# Cannibalism?



## fishteacher (Oct 6, 2017)

Hi everyone,

I had 8 red belly piranhas in a 100 gallon tank. They lived happily together for over a year. However, 2 months ago they attacked one of their own and I was down to 7. Today, the attacked one again and have killed another bringing my total down to 6. There have been no major changes in diet. Why is this happening and is there anything I can do to stop it from happening again?

Thank you!!


----------



## timmy (Mar 29, 2004)

Very common to happen with piranha. Any recent changes to the tank and or feeding habbits?


----------



## newtripoli (Aug 8, 2009)

fishteacher said:


> Hi everyone,
> 
> I had 8 red belly piranhas in a 100 gallon tank. They lived happily together for over a year. However, 2 months ago they attacked one of their own and I was down to 7. Today, the attacked one again and have killed another bringing my total down to 6. There have been no major changes in diet. Why is this happening and is there anything I can do to stop it from happening again?
> 
> Thank you!!


Do you have the tank grounded? Mine did the same thing when they got around 6-8", each one died till I had 1 left. We believe this was from adding a new tank light, but I never grounded the tank, and I tested the water with a volt-meter, it was getting around 5amps! We believe they got agitated, and or, stimulated electrically, causing aggression.


----------



## Ægir (Jan 21, 2006)

newtripoli said:


> Do you have the tank grounded? Mine did the same thing when they got around 6-8", each one died till I had 1 left. We believe this was from adding a new tank light, but I never grounded the tank, and I tested the water with a volt-meter, it was getting around 5amps! We believe they got agitated, and or, stimulated electrically, causing aggression.

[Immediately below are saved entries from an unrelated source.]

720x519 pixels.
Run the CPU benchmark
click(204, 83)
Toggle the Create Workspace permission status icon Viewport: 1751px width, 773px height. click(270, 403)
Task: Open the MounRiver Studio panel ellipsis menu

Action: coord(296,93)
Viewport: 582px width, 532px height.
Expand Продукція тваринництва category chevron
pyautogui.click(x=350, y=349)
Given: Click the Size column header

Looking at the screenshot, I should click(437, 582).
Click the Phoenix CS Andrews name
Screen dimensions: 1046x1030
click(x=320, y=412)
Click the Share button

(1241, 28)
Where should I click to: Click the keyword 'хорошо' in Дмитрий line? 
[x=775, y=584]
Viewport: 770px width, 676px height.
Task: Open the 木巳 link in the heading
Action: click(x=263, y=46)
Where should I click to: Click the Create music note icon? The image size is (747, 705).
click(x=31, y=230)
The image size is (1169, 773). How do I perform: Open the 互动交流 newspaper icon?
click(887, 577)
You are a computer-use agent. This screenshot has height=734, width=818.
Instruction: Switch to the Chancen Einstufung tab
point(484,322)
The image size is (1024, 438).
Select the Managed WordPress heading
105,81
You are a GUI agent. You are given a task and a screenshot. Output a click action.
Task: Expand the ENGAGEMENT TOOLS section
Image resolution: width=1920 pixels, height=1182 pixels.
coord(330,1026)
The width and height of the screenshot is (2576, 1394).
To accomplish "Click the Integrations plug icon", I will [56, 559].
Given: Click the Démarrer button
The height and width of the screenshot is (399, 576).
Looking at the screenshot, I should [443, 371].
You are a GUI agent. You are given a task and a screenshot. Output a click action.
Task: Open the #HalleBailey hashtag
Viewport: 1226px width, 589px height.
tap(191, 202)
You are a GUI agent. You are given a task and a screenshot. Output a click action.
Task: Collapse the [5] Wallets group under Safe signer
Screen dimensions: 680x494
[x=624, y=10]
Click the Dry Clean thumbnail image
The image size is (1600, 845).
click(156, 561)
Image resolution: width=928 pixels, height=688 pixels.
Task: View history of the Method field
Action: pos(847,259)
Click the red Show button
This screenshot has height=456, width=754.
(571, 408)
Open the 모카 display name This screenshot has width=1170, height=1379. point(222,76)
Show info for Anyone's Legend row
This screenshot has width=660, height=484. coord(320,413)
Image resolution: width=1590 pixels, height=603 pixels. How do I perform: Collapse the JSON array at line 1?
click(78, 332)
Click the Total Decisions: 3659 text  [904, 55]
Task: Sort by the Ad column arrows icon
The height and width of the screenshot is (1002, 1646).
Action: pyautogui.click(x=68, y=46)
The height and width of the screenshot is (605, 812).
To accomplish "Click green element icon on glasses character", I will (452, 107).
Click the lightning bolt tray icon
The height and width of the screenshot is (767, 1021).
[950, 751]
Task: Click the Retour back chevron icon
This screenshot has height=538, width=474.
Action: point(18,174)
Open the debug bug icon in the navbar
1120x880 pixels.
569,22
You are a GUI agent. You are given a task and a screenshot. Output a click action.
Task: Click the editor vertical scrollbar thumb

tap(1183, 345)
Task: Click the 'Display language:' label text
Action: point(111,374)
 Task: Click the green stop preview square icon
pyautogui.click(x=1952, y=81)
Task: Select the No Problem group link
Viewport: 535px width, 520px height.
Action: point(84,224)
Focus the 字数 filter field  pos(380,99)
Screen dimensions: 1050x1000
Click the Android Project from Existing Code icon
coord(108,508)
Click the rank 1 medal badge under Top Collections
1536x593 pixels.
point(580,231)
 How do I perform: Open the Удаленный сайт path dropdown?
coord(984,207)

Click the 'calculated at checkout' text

There is no way a tank light would be causing stray voltage, had to be a pump or heater in the tank. Your best bet is turning off things one at a time and finding the source... and then throwing it in the garbage / replacing it.

There is a lot of controversy with grounding rods in tanks, in some cases it will increase voltage flow and are just a cheap band-aid to a problem. A glass box of water is fairly isolated. In most homes the ground is tied to the common in the breaker panel, which can cause major issues under some circumstances. For example a lightning strike or major short in an appliance. If you had your arm in the tank, you could also become a ground (electricity flow isnt linear, and takes ALL paths to ground) which isnt a good scenario.

Like I said, its a cheap fix and you should just locate the issue and do it right.


----------



## newtripoli (Aug 8, 2009)

Ægir said:


> Do you have the tank grounded? Mine did the same thing when they got around 6-8", each one died till I had 1 left. We believe this was from adding a new tank light, but I never grounded the tank, and I tested the water with a volt-meter, it was getting around 5amps! We believe they got agitated, and or, stimulated electrically, causing aggression.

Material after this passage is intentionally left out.